Bölge halkının da obruklardan huzursuz olduğunu lakin bölgenin hayat alanları olduğu için çaresiz olduğuna dikkati çeken Arık, “İnsanların tarlaları, hayvanları burada. Buradan da kopamıyorlar. AFAD ile yürüttüğümüz çalışma uzun soluklu bir çalışma. AFAD ile yürüttüğümüz çalışmanın sonunda bir hareket planı geliştireceğiz. Tahminen de o vakit buraların tahliyesi de gündeme gelebilecektir.” dedi.

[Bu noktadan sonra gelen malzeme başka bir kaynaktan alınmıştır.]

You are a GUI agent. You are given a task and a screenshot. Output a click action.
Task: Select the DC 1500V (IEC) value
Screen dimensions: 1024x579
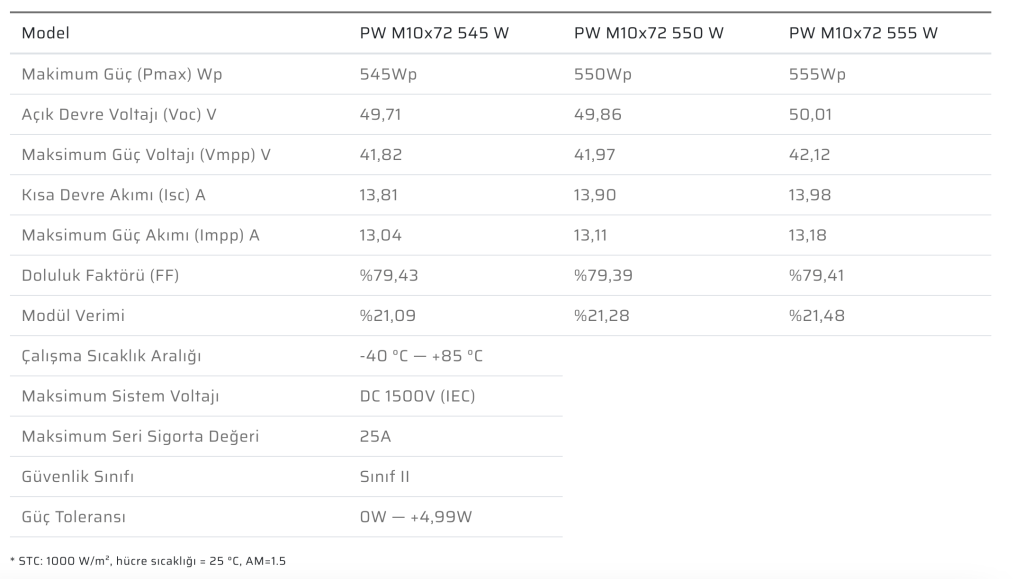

Arık, Konya’da en son bir yol üzerinde oluşan obruğun yerleşim alanı içerisinde olduğunu hatırlatarak, şunları kaydetti:
“Önemli bir yol üzerinde. Buradan iş makineleri geçiyor. Bu obruk yakınındaki konutun olduğu yerde de olabilirdi. Obruklar yalnızca jeolojik özel bir hadise değil, tıpkı vakitte beşerler için bir tehlike. Bu bölgede her yerde oluşabilir. O nedenle obruk araştırmalarıyla ilgili çalışmaların kesinlikle desteklenmesi ve bu çalışmalardan sonra ortaya konulacak tahlil tekliflerinin mevzuya taraf olan herkes tarafından ortaklaşa uygulanması gerekiyor zira sarsıntı ülkemiz için kaçınılmaz bir sonuç, obruklar da bu bölge için kaçınılmaz bir durum. O yüzden alınması gereken bir tedbir varsa daima bir arada almamız gerekiyor.”